Le défaut du Sri Lanka sur sa dette extérieure a amené de nombreux investisseurs à se demander qui sera le prochain emprunteur souverain à se restructurer.

Les écarts par rapport aux bons du Trésor américain sur les obligations étrangères émises par le Ghana, par exemple, ont plus que doublé cette année, les investisseurs tenant compte d’un risque croissant de défaut ou de restructuration. Les coûts très élevés du service de la dette érodent les réserves de change du Ghana, qui sont passées de 9,7 milliards de dollars fin 2021 à 7,7 milliards de dollars fin juin, soit un taux de 1 milliard de dollars par trimestre.

Si cela continue, « sur quatre trimestres, les réserves seront soudainement à des niveaux où les marchés commencent à vraiment s’inquiéter », a déclaré Kevin Daly, directeur des investissements chez Abrdn. Le gouvernement est presque certain de manquer ses objectifs budgétaires pour cette année, de sorte que la ponction sur les réserves devrait se poursuivre, a-t-il ajouté.

Les coûts d’emprunt des grands marchés émergents tels que le Brésil, le Mexique, l’Inde et l’Afrique du Sud ont également augmenté cette année, mais dans une moindre mesure.
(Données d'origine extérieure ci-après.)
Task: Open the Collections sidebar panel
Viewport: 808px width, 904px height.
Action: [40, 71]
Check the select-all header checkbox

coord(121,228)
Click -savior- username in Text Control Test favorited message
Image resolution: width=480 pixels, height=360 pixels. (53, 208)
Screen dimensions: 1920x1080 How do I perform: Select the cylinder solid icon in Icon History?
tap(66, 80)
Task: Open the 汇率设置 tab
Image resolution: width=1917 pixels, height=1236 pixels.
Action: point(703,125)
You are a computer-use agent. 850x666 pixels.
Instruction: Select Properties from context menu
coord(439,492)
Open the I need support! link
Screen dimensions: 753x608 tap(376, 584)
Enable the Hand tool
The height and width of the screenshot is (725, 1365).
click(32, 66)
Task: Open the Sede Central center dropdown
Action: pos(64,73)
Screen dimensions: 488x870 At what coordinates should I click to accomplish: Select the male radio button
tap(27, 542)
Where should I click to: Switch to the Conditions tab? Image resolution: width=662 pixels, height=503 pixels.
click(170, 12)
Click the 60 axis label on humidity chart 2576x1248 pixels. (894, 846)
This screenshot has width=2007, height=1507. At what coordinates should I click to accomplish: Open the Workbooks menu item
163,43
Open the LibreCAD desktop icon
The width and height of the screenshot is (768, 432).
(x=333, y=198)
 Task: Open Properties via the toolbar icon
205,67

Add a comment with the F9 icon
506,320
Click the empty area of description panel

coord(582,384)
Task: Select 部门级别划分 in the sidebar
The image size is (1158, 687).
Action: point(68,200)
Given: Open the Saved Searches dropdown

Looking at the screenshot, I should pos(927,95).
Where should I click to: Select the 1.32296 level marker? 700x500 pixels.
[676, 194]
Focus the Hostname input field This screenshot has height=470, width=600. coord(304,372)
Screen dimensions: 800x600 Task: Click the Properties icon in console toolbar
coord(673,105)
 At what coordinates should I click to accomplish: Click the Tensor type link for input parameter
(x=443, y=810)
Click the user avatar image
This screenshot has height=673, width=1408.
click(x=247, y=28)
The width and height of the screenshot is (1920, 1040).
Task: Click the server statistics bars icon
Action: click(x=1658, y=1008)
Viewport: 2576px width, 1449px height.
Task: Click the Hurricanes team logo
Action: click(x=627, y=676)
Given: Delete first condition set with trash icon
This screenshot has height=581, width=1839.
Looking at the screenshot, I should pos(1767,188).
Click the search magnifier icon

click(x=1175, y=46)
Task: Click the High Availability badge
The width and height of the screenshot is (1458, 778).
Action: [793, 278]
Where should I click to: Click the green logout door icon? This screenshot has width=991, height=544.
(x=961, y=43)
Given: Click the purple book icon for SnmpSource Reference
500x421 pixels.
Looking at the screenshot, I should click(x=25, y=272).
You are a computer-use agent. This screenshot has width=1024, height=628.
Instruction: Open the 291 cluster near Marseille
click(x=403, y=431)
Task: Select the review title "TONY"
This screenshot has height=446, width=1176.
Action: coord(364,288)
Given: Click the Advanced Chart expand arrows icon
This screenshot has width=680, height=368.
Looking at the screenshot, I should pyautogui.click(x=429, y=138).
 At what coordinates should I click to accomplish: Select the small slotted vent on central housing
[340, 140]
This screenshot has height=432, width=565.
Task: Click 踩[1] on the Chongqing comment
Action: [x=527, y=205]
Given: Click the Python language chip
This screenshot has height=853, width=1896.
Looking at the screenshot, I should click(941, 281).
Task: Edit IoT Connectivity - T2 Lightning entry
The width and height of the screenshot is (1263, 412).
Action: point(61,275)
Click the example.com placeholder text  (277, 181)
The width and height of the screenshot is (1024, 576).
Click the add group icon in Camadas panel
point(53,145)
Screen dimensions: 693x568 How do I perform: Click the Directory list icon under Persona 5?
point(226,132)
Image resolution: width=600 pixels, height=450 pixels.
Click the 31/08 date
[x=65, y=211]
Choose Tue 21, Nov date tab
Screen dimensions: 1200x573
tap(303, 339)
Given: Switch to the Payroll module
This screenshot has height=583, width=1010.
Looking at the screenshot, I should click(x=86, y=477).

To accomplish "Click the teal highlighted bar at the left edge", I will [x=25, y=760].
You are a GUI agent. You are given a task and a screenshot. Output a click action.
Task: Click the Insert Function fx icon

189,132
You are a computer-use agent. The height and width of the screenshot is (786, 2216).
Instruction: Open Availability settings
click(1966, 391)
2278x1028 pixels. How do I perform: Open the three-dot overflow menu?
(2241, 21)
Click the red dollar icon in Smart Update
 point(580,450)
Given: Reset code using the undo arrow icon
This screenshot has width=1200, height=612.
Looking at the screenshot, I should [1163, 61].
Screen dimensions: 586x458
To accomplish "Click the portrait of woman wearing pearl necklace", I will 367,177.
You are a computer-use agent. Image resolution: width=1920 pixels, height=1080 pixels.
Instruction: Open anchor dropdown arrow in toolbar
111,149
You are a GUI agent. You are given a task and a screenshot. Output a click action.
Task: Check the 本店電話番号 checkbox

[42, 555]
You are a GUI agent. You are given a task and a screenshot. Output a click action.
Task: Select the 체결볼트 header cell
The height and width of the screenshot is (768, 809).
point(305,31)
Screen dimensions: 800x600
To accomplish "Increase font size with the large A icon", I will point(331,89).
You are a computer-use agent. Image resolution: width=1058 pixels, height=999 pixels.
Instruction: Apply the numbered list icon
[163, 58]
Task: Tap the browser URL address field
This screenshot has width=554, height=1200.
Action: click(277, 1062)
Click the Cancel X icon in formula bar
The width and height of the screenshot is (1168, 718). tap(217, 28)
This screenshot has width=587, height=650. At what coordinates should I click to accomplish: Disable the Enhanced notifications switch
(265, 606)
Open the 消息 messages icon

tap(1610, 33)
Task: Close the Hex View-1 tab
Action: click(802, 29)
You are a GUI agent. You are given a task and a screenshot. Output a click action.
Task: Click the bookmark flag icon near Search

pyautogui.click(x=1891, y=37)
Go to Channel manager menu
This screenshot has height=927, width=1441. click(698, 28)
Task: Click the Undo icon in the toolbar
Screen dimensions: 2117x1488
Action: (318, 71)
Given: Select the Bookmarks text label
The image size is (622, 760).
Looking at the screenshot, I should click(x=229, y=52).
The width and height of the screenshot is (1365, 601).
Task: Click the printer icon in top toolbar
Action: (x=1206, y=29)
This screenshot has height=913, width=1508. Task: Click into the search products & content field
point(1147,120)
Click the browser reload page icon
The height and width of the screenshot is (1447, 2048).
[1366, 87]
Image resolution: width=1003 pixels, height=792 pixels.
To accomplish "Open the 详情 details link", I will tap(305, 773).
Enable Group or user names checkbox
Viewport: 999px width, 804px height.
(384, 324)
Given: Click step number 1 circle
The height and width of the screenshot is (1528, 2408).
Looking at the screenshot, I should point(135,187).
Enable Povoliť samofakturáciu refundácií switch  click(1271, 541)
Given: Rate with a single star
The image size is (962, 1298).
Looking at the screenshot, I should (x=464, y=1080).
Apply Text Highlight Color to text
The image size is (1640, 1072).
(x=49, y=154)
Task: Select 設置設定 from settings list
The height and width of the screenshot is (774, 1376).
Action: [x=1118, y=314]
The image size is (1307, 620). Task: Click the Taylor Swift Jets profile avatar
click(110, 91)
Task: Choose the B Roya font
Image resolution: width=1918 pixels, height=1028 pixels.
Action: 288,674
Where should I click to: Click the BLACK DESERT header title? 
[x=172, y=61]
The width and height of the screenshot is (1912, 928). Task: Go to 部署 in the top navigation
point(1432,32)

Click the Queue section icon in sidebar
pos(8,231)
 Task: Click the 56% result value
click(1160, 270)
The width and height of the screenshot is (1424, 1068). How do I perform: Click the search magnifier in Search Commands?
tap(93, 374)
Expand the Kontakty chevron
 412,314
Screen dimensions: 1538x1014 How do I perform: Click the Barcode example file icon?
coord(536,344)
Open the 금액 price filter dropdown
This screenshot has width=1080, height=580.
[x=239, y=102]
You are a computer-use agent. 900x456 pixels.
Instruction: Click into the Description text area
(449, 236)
De nombreuses grandes économies ont agi tôt pour lutter contre l’inflation et ont mis en place des politiques qui les protègent des chocs externes.

Le seul grand marché émergent préoccupant est la Turquie, où les mesures gouvernementales visant à soutenir la lire tout en refusant d’augmenter les taux d’intérêt – en fait, en promettant de payer aux déposants locaux le coût de la dépréciation de la monnaie pour rester fidèle à la monnaie – ont un coût budgétaire élevé.

De telles mesures ne peuvent fonctionner que tant que la Turquie affiche un excédent de compte courant, ce qui est rare, a déclaré Wolfe. « S’il a besoin d’un financement externe, ces systèmes finiront par s’effondrer. »

Cependant, d’autres grandes économies émergentes sont confrontées à des pressions similaires, a-t-il ajouté : une dépendance au financement par la dette signifie qu’à terme, les gouvernements doivent supprimer la demande intérieure pour maîtriser les dettes, au risque d’une récession.

Fortun Vargas a déclaré qu’il y avait peu d’échappatoire à la vente. « Ce qui est surprenant, c’est à quel point le sentiment a basculé », a-t-il déclaré. « Les exportateurs de matières premières étaient les chouchous des investisseurs il y a quelques semaines à peine. Il n’y a plus de chéris maintenant.